Secotium is a genus of fungi in the family Agaricaceae. The members of this genus are closely related to ordinary Agaricus mushrooms, but do not open out in the usual way; this has given rise to the term "secotioid" for such mushrooms in general. They are thought to form an evolutionary link between agarics and gasteroid fungi (whose spores are enclosed in a pouch-like structure).

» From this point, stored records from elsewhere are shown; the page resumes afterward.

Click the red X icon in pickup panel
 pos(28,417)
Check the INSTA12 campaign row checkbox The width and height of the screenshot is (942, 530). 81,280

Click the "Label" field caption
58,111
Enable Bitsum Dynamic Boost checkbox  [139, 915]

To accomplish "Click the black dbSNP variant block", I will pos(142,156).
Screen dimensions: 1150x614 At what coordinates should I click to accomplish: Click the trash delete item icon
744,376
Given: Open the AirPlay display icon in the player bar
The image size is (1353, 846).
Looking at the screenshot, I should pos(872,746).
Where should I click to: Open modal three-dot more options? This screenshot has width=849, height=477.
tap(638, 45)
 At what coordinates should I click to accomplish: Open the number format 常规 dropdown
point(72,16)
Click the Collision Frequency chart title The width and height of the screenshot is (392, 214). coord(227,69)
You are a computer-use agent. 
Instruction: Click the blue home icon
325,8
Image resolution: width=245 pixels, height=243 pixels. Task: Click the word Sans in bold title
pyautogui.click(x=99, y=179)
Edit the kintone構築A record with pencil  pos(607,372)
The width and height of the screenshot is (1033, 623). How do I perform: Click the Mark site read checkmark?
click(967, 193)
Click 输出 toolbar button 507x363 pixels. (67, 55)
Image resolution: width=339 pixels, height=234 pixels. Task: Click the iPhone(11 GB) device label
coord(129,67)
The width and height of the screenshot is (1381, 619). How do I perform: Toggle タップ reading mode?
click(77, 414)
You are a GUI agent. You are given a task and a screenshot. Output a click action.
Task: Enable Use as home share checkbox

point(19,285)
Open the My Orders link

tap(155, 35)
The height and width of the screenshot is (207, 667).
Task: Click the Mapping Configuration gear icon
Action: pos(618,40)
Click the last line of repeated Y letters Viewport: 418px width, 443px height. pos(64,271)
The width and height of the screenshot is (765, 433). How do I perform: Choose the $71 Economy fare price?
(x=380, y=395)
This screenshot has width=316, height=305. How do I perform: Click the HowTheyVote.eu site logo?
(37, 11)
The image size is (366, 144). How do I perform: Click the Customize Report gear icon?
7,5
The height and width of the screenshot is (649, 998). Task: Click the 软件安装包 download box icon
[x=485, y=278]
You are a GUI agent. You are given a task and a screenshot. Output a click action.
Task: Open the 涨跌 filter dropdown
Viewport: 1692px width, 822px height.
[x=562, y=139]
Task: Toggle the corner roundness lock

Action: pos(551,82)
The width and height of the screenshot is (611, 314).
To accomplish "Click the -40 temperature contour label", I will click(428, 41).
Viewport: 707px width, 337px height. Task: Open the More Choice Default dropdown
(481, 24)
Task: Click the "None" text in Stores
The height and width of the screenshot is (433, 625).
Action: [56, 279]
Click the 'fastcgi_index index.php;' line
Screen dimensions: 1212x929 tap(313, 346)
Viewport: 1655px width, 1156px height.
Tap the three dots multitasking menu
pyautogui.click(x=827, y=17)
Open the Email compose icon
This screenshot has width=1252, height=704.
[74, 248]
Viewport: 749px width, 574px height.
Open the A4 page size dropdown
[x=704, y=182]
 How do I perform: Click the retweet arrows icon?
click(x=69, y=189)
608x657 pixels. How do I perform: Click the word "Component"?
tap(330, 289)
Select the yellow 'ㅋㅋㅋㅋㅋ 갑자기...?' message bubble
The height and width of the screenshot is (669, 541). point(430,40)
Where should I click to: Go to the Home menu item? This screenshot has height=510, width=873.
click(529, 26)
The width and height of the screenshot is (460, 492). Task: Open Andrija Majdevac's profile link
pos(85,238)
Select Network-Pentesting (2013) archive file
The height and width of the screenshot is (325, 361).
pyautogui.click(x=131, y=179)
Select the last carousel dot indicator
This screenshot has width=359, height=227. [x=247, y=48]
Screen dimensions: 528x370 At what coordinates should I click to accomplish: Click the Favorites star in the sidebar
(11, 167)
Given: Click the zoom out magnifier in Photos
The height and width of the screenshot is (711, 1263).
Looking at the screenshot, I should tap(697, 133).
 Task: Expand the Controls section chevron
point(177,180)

Secotium is a widespread genus, with species that are predominantly found in warm and arid regions.

==Species==

- Secotium batava R.Heim & Le Gal 1936
- Secotium coarctatum Berk. 1845
- Secotium coprinoides Routien 1940
- Secotium czerniaievii Mont. 1845
- Secotium decipiens Peck 1895
- Secotium diminutivum Zeller 1939
- Secotium eburneum Zeller 1941
- Secotium fragariosum G.Cunn. 1952
- Secotium globososporum Lloyd 1924
- Secotium gueinzii Kunze 1840
- Secotium himalaicum M.Zang & Yoshim.Doi 1995 — Nepal
- Secotium longipes Zeller 1941
- Secotium obtusum Lloyd 1936
- Secotium ochraceum Rodway 1920
- Secotium selenaspora R.Heim & Le Gal 1936
- Secotium warnei Peck 1882

The secotioid species Agaricus deserticola used to be named Secotium texense before its strong connection to Agaricus caused it to be reclassified. Similarly, in New Zealand Clavogaster virescens was described as both Secotium superbum and Secotium virescens, Leratiomyces erythrocephalus as Secotium erythrocephalum and Psilocybe weraroa as Secotium novae-zelandicus.